• EXERCISE OBJECTIVE
Output all records verbatim.

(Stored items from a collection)
-=-=-=-=-
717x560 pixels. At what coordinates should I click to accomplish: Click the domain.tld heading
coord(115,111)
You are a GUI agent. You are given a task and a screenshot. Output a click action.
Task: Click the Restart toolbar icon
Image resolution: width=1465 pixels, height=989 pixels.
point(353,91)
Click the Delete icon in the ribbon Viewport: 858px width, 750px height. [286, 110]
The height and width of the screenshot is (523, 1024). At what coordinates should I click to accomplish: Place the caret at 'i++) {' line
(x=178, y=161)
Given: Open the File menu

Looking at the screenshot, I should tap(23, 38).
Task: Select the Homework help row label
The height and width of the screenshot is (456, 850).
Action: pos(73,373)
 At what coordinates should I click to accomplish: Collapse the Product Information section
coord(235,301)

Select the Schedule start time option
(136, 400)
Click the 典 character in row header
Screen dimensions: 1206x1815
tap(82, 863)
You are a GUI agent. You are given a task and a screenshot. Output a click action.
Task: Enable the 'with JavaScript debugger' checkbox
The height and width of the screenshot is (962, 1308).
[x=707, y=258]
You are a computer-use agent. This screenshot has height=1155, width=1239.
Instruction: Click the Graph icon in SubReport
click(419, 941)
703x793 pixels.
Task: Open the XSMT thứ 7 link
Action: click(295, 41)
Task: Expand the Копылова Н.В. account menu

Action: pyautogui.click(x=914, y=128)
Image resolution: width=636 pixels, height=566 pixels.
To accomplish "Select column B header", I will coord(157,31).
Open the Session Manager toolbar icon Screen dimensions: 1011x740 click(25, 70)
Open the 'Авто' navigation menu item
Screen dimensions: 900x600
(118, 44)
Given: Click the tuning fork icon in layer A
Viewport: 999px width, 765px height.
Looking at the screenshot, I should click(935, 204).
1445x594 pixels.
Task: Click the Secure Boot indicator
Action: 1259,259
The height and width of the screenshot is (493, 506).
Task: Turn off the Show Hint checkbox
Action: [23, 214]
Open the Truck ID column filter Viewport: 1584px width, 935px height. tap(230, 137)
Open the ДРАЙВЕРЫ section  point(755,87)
-=-=-=-=-
• TASK RESPONSE
717x560 pixels. At what coordinates should I click to accomplish: Click the domain.tld heading
coord(115,111)
You are a GUI agent. You are given a task and a screenshot. Output a click action.
Task: Click the Restart toolbar icon
Image resolution: width=1465 pixels, height=989 pixels.
point(353,91)
Click the Delete icon in the ribbon Viewport: 858px width, 750px height. [286, 110]
The height and width of the screenshot is (523, 1024). At what coordinates should I click to accomplish: Place the caret at 'i++) {' line
(x=178, y=161)
Given: Open the File menu

Looking at the screenshot, I should tap(23, 38).
Task: Select the Homework help row label
The height and width of the screenshot is (456, 850).
Action: pos(73,373)
 At what coordinates should I click to accomplish: Collapse the Product Information section
coord(235,301)

Select the Schedule start time option
(136, 400)
Click the 典 character in row header
Screen dimensions: 1206x1815
tap(82, 863)
You are a GUI agent. You are given a task and a screenshot. Output a click action.
Task: Enable the 'with JavaScript debugger' checkbox
The height and width of the screenshot is (962, 1308).
[x=707, y=258]
You are a computer-use agent. This screenshot has height=1155, width=1239.
Instruction: Click the Graph icon in SubReport
click(419, 941)
703x793 pixels.
Task: Open the XSMT thứ 7 link
Action: click(295, 41)
Task: Expand the Копылова Н.В. account menu

Action: pyautogui.click(x=914, y=128)
Image resolution: width=636 pixels, height=566 pixels.
To accomplish "Select column B header", I will coord(157,31).
Open the Session Manager toolbar icon Screen dimensions: 1011x740 click(25, 70)
Open the 'Авто' navigation menu item
Screen dimensions: 900x600
(118, 44)
Given: Click the tuning fork icon in layer A
Viewport: 999px width, 765px height.
Looking at the screenshot, I should click(935, 204).
1445x594 pixels.
Task: Click the Secure Boot indicator
Action: 1259,259
The height and width of the screenshot is (493, 506).
Task: Turn off the Show Hint checkbox
Action: [23, 214]
Open the Truck ID column filter Viewport: 1584px width, 935px height. tap(230, 137)
Open the ДРАЙВЕРЫ section  point(755,87)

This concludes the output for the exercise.